REQUIRED ACTION:
From the entries below, please output exactly the lines starting at the one containing "2016年9月 (23, 1630)" and ending at the one containing "[WordPress.com Blog] (965, 624)", both included.
◇ ◇ ◇ ◇ ◇
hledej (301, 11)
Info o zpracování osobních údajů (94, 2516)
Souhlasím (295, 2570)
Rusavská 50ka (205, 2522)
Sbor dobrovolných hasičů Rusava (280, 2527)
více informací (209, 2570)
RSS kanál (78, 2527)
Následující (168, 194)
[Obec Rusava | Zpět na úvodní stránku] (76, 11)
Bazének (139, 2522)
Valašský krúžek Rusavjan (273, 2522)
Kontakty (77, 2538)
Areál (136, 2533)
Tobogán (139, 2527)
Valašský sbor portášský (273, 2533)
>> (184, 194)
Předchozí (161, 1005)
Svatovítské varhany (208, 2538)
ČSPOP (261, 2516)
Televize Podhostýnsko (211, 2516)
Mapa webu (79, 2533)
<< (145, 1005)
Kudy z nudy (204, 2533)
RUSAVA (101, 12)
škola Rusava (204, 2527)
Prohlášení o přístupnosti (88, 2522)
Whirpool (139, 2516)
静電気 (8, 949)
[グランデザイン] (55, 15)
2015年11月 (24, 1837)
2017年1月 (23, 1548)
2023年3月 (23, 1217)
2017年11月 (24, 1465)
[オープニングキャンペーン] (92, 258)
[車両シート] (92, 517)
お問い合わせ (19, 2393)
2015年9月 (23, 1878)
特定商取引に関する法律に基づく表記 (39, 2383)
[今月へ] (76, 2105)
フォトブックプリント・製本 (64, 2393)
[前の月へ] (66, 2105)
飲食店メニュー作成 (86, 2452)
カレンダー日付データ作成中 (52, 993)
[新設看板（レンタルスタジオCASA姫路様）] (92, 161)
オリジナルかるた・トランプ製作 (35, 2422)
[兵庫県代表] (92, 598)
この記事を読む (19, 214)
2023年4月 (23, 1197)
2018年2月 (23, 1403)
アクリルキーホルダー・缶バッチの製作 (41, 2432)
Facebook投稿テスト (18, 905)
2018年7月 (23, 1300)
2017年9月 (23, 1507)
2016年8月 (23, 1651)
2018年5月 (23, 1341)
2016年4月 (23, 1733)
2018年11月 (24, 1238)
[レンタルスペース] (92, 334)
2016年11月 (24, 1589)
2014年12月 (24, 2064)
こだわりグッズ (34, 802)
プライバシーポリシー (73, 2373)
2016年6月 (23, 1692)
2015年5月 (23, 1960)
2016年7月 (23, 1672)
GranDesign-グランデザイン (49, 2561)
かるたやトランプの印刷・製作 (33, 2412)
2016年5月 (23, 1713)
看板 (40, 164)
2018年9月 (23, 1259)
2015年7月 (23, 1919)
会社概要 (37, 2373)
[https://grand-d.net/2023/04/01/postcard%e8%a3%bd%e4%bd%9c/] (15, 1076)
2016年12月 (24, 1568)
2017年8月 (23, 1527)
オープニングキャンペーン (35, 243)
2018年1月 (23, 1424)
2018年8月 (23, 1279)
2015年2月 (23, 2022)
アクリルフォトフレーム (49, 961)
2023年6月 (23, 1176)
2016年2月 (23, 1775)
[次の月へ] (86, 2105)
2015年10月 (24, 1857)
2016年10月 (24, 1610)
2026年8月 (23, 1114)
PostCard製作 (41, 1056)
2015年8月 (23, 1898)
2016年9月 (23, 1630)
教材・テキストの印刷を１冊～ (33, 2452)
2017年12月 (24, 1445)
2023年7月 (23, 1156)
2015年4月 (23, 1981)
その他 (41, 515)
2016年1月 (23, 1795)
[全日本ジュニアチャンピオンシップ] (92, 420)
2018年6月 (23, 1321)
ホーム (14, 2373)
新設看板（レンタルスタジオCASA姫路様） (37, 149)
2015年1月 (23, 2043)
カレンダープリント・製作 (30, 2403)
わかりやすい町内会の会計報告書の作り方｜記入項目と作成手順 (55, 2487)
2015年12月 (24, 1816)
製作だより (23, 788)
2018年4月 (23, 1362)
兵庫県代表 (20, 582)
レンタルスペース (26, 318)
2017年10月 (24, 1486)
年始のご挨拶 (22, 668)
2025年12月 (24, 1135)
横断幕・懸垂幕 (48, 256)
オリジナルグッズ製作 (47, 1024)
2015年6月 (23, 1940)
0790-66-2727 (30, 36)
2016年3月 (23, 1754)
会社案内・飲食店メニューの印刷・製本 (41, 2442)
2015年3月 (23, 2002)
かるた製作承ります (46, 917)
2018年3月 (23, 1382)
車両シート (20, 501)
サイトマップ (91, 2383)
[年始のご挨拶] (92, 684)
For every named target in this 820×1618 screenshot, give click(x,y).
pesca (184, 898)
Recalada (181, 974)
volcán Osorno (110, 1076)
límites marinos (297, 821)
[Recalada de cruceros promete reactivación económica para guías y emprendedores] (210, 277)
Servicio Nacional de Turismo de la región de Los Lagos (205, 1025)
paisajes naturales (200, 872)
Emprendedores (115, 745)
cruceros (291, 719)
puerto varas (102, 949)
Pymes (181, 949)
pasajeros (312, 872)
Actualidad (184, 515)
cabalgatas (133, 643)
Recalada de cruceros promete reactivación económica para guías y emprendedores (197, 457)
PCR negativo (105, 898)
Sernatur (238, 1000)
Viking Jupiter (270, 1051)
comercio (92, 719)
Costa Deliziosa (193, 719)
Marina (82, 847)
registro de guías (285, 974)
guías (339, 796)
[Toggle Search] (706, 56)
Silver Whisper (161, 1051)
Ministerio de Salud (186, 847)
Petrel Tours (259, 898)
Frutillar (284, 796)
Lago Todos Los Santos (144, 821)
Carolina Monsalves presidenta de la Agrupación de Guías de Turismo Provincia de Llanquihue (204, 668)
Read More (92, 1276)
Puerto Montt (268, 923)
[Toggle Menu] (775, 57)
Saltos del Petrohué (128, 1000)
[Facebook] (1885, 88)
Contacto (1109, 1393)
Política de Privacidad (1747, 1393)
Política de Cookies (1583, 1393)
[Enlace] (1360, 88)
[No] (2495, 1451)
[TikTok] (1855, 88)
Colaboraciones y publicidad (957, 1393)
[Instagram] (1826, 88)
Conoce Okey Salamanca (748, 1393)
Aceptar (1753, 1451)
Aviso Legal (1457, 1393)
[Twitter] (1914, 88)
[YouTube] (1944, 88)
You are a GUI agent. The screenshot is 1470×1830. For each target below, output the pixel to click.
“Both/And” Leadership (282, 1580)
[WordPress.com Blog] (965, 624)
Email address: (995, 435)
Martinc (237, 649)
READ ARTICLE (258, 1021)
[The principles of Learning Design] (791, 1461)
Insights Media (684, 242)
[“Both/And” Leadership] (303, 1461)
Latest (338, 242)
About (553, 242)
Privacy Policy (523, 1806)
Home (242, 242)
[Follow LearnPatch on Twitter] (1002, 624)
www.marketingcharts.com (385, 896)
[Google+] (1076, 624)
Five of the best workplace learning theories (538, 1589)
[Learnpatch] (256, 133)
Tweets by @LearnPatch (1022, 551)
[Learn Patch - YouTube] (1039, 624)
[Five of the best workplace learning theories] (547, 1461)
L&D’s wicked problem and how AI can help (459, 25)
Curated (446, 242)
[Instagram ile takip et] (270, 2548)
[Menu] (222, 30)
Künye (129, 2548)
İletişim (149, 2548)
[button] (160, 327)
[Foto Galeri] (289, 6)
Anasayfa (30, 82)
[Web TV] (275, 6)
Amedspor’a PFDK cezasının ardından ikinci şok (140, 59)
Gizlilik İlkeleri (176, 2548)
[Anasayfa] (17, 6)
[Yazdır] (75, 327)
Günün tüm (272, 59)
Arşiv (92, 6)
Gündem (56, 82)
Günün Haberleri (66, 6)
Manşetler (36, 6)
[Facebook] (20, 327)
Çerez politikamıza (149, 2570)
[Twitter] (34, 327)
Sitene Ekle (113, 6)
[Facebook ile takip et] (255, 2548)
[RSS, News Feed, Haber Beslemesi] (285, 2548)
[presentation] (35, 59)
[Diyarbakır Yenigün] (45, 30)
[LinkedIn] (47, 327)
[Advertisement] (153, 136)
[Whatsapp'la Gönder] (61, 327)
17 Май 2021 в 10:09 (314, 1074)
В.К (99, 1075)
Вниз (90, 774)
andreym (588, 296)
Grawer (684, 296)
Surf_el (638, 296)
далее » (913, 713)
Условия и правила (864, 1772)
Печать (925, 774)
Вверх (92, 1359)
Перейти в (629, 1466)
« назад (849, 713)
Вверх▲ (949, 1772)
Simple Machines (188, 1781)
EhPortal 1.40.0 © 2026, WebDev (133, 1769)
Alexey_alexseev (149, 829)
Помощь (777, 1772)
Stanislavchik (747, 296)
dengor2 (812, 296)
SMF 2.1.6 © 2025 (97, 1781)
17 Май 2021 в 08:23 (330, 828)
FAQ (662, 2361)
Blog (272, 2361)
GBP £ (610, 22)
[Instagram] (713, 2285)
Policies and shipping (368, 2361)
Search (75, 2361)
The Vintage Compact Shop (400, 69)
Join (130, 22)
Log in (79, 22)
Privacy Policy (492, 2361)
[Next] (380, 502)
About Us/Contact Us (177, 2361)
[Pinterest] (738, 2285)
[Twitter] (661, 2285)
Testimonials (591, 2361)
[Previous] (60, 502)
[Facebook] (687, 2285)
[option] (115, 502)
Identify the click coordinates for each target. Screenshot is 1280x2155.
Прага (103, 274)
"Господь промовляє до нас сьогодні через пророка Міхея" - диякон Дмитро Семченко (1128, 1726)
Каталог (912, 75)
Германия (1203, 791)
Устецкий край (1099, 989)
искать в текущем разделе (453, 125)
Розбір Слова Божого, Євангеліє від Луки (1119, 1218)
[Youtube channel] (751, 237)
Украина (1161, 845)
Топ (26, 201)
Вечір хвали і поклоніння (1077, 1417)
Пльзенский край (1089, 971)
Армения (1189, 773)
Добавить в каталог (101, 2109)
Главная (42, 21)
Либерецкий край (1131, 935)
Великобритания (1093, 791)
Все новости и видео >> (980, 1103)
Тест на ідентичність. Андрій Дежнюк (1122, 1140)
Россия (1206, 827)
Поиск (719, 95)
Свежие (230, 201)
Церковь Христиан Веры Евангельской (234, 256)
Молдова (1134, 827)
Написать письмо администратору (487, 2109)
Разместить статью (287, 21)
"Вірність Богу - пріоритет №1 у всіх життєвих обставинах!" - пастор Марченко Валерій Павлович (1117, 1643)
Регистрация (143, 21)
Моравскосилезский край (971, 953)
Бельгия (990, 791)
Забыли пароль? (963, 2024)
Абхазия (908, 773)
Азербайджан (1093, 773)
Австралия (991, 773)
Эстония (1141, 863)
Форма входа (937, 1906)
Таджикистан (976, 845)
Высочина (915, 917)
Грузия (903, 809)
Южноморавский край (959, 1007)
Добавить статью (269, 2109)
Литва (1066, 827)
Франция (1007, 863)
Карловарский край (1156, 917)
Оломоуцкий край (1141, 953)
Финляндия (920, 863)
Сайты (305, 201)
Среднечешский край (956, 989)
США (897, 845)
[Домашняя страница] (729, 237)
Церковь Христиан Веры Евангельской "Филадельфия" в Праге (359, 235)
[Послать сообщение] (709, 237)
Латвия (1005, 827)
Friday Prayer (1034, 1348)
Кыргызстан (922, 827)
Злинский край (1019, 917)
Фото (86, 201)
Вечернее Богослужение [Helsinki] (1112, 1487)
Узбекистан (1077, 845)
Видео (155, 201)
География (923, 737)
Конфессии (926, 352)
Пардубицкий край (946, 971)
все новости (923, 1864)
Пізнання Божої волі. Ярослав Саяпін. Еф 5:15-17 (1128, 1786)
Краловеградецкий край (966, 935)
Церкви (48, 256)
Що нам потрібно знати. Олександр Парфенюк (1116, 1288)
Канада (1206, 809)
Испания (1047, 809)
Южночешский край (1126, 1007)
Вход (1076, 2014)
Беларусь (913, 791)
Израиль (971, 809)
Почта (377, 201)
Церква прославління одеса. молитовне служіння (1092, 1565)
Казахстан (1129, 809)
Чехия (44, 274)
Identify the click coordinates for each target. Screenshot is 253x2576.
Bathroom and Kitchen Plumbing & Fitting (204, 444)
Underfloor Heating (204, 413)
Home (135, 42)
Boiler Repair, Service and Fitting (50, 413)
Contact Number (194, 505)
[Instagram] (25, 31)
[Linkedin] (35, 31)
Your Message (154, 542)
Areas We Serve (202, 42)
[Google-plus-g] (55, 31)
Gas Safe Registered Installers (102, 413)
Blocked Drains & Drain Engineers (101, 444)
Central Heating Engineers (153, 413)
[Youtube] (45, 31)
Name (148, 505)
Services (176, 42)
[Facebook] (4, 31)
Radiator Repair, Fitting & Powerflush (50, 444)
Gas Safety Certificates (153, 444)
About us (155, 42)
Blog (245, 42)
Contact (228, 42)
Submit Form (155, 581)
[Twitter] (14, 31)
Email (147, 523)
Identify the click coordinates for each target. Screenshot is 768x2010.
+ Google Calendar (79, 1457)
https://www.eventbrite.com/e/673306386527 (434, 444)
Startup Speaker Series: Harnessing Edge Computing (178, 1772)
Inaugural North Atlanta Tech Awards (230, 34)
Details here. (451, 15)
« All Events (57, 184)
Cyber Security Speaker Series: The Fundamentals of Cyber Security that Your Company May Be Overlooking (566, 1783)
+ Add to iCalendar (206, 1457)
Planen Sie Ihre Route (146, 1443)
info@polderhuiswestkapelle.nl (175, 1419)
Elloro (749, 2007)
◇ ◇ ◇ ◇ ◇
RESPONSE TO THIS EXERCISE:
2016年9月 (23, 1630)
教材・テキストの印刷を１冊～ (33, 2452)
2017年12月 (24, 1445)
2023年7月 (23, 1156)
2015年4月 (23, 1981)
その他 (41, 515)
2016年1月 (23, 1795)
[全日本ジュニアチャンピオンシップ] (92, 420)
2018年6月 (23, 1321)
ホーム (14, 2373)
新設看板（レンタルスタジオCASA姫路様） (37, 149)
2015年1月 (23, 2043)
カレンダープリント・製作 (30, 2403)
わかりやすい町内会の会計報告書の作り方｜記入項目と作成手順 (55, 2487)
2015年12月 (24, 1816)
製作だより (23, 788)
2018年4月 (23, 1362)
兵庫県代表 (20, 582)
レンタルスペース (26, 318)
2017年10月 (24, 1486)
年始のご挨拶 (22, 668)
2025年12月 (24, 1135)
横断幕・懸垂幕 (48, 256)
オリジナルグッズ製作 (47, 1024)
2015年6月 (23, 1940)
0790-66-2727 (30, 36)
2016年3月 (23, 1754)
会社案内・飲食店メニューの印刷・製本 (41, 2442)
2015年3月 (23, 2002)
かるた製作承ります (46, 917)
2018年3月 (23, 1382)
車両シート (20, 501)
サイトマップ (91, 2383)
[年始のご挨拶] (92, 684)
For every named target in this 820×1618 screenshot, give click(x,y).
pesca (184, 898)
Recalada (181, 974)
volcán Osorno (110, 1076)
límites marinos (297, 821)
[Recalada de cruceros promete reactivación económica para guías y emprendedores] (210, 277)
Servicio Nacional de Turismo de la región de Los Lagos (205, 1025)
paisajes naturales (200, 872)
Emprendedores (115, 745)
cruceros (291, 719)
puerto varas (102, 949)
Pymes (181, 949)
pasajeros (312, 872)
Actualidad (184, 515)
cabalgatas (133, 643)
Recalada de cruceros promete reactivación económica para guías y emprendedores (197, 457)
PCR negativo (105, 898)
Sernatur (238, 1000)
Viking Jupiter (270, 1051)
comercio (92, 719)
Costa Deliziosa (193, 719)
Marina (82, 847)
registro de guías (285, 974)
guías (339, 796)
[Toggle Search] (706, 56)
Silver Whisper (161, 1051)
Ministerio de Salud (186, 847)
Petrel Tours (259, 898)
Frutillar (284, 796)
Lago Todos Los Santos (144, 821)
Carolina Monsalves presidenta de la Agrupación de Guías de Turismo Provincia de Llanquihue (204, 668)
Read More (92, 1276)
Puerto Montt (268, 923)
[Toggle Menu] (775, 57)
Saltos del Petrohué (128, 1000)
[Facebook] (1885, 88)
Contacto (1109, 1393)
Política de Privacidad (1747, 1393)
Política de Cookies (1583, 1393)
[Enlace] (1360, 88)
[No] (2495, 1451)
[TikTok] (1855, 88)
Colaboraciones y publicidad (957, 1393)
[Instagram] (1826, 88)
Conoce Okey Salamanca (748, 1393)
Aceptar (1753, 1451)
Aviso Legal (1457, 1393)
[Twitter] (1914, 88)
[YouTube] (1944, 88)
You are a GUI agent. The screenshot is 1470×1830. For each target below, output the pixel to click.
“Both/And” Leadership (282, 1580)
[WordPress.com Blog] (965, 624)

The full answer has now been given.